Maybe one day the words I write will be read by many. Maybe they won’t.
My dream is to make a living through writing – fiction, poetry, essays, and small reflections like this.
It feels exciting, silly, scary, and funny to imagine what life might look like in five, ten, or twenty years.
Exciting, because this could still exist then. I wonder what I’ll think if I read it again at 32, 37, or 47.
Silly, because this moment doesn’t feel like the future I imagined I’d be living by now. Five years ago, at 22, I thought time moved slower – that five years wouldn’t slip away so fast. It’s not that I didn’t have short term goals; maybe I just didn’t understand the value of pausing to think about life and time every now and then.

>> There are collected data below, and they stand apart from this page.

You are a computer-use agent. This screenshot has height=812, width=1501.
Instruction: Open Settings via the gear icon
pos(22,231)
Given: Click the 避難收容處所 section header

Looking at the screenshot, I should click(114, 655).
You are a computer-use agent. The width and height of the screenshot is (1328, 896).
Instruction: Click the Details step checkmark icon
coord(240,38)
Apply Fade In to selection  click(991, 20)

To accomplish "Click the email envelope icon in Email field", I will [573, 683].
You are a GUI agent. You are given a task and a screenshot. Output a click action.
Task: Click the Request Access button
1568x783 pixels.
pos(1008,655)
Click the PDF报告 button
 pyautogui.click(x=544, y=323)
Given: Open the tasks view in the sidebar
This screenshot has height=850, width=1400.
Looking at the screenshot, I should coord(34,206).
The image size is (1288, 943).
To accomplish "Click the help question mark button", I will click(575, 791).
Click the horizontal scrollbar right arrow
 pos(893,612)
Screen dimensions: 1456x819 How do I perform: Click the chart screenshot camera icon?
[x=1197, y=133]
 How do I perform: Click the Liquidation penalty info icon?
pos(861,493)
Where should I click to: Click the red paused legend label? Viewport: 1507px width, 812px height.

Scary, because there’s always that quiet (or sometimes loud) fear. Mostly, it’s the fear of wasting this one chance at living. I want to make the most of it – to do something that matters – and I’m terrified I won’t have the time. Something deep in me insists I’m meant for more, though I still don’t know what that is.
Funny, in the strange way, not the ha-ha way. Time can feel warped – like we’ve lost whole years (hello, 2020–2021) or like we’re counting every second until something ends or begins. Maybe time bends around emotion – expanding with joy, shrinking with grief – shaped by anticipation for what’s next. We measure it so we know when to show up for work or see the dentist, but the rest? That’s all perception.
If I keep showing up here, something will come of it – to me, for me. I can’t wait to find out what.